This one is really interesting. Tourmaline is both pyroelectric and piezoelectric. If a specimen is put under pressure or temperature change, it will generate an electric charge and attract dust particles to its ends.
Tyler Brandon
Okay, I know I'd heard that somewhere, but I couldn't remember where. That's so interesting. So how would you put this under pressure?
Spencer Estes
A pressure chamber.
Tyler Brandon
In a rice cooker?
Spencer Estes
Not a rice cooker, like a scientific, you know, because they, I don't know. I'm sure that there are synthetic varieties of tourmaline that they create in like scientific pressure and heat chambers and stuff like that. But tourmaline, unlike the last two, is one of the harder minerals with the hardness of 7 to 7.5. So it's a little bit more durable. It's also commonly found in jewelry, but on the pricier side, especially when you take into consideration the clarity of the tourmaline pieces. If it's like a really, really clear cut gemstone, that's going to be super expensive. Whereas the ones with more impurities and more roughness, the raw forms that haven't been like cut at all, are going to be cheap.
Tyler Brandon
Yeah.
Spencer Estes
But most tourmaline is pretty expensive except for black tourmaline. Black tourmaline is like dirt cheap. I have it because I wanted to have a piece of it in the collection, but honestly, it's not really one of my favorites. It's super oversaturated on the market and I just don't care for it.
Tyler Brandon
It's in everything. Yeah. I have so many other mineral specimens where I have it for the other mineral, but it happens to also have black tourmaline. That's how common it is. Yeah, it's still pretty.
Spencer Estes
Yeah, yeah, like I have black tourmaline in quartz and stuff like that, yeah.
Tyler Brandon
And then color wise, watermelon tourmaline? Pretty penny, yeah?
Spencer Estes
Yes. Yeah, the bi-color and tri-color tourmalines are, you know, is kind of towards the top end of that price spectrum. It's not just that tourmaline can come in many different colors, but also many different color combinations. You can see very commonly in the same crystal, two or three, sometimes even four different colors in the same crystal. It's really cool. Tourmaline, every single piece you see is different and unique in its own way and it's just a beautiful stone.
Tyler Brandon
I have a question. So a lot of tourmaline, at least the ones that I've seen, it forms like the same way, I don't know, a log would be split, you know? It's got like the striations… It's a long piece rather than like a crystal or, I don't know, anything else, a globular mineral…?
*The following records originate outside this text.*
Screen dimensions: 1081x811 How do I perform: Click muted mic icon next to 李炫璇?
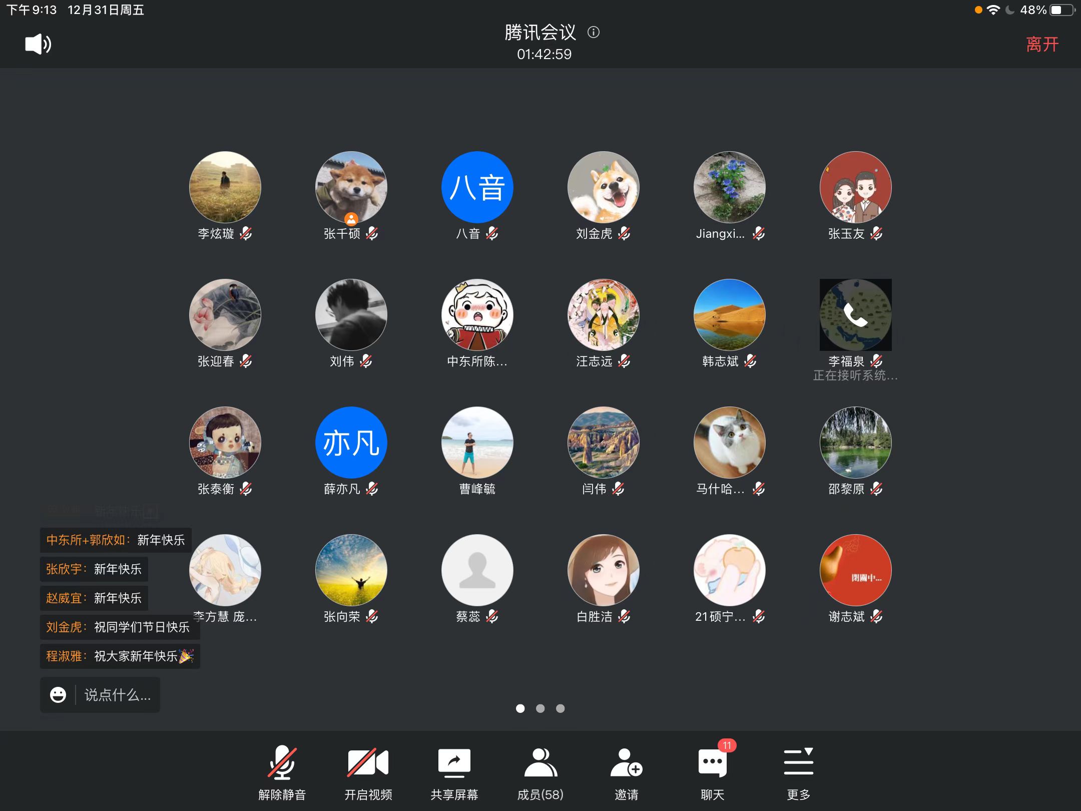tap(246, 233)
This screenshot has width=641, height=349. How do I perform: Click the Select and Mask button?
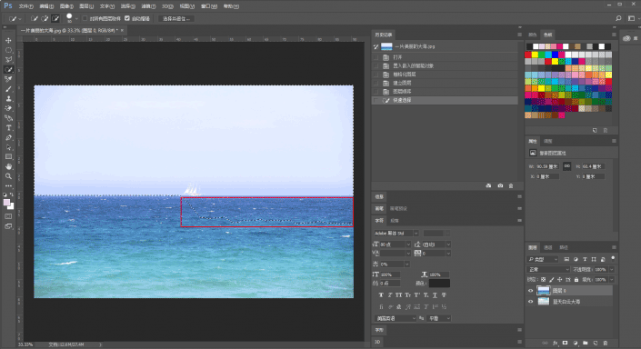coord(176,18)
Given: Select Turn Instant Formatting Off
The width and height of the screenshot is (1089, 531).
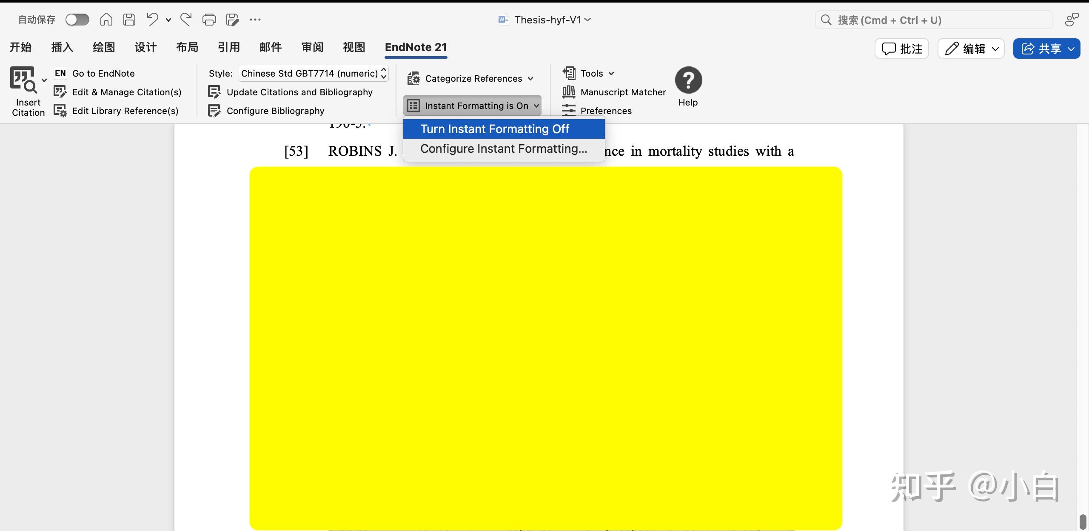Looking at the screenshot, I should (x=494, y=129).
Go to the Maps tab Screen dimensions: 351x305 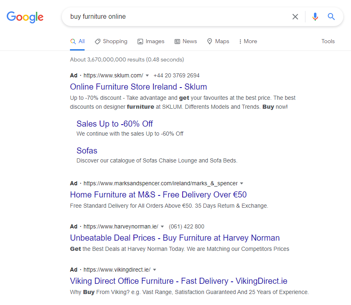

So if it's growing, maybe in a direction, because those color changes normally happen as a gradient up the spire or whatever, it's not a spire either. I don't know what I'm trying to say at this point.
Spencer Estes
It's a crystal, it's just not a pointed crystal.
Tyler Brandon
Yeah, not like a typical quartz crystal like people typically think of when they hear crystal. I just don't know the proper way to describe the structure. Maybe like a wood chip type of structure? Where it's like long, longitudinal.
Spencer Estes
It looks like a Jolly Rancher.
Tyler Brandon
Yeah, I feel like that's a fair description. Yeah, and the color changes typically happen as a gradient along the long...
So I guess my question is, are the color changes in these bi and tri color tourmalines, can they ever be patterned differently than that? Or is it typically a gradient from one end to another? Is it ever splotchy or central to outer?
Spencer Estes
No, you can find it in kind of any combination and sometimes it is a gradient and sometimes it's like a clear distinct, cutoff. I have pieces that show both. I also have some that are pink on the inside, but green on the outside. So it's not a layer like up and down, but a layer like from inside to outside. It is super, super variable. I'll read off a little bit more since I realized I didn't go into how it forms at all.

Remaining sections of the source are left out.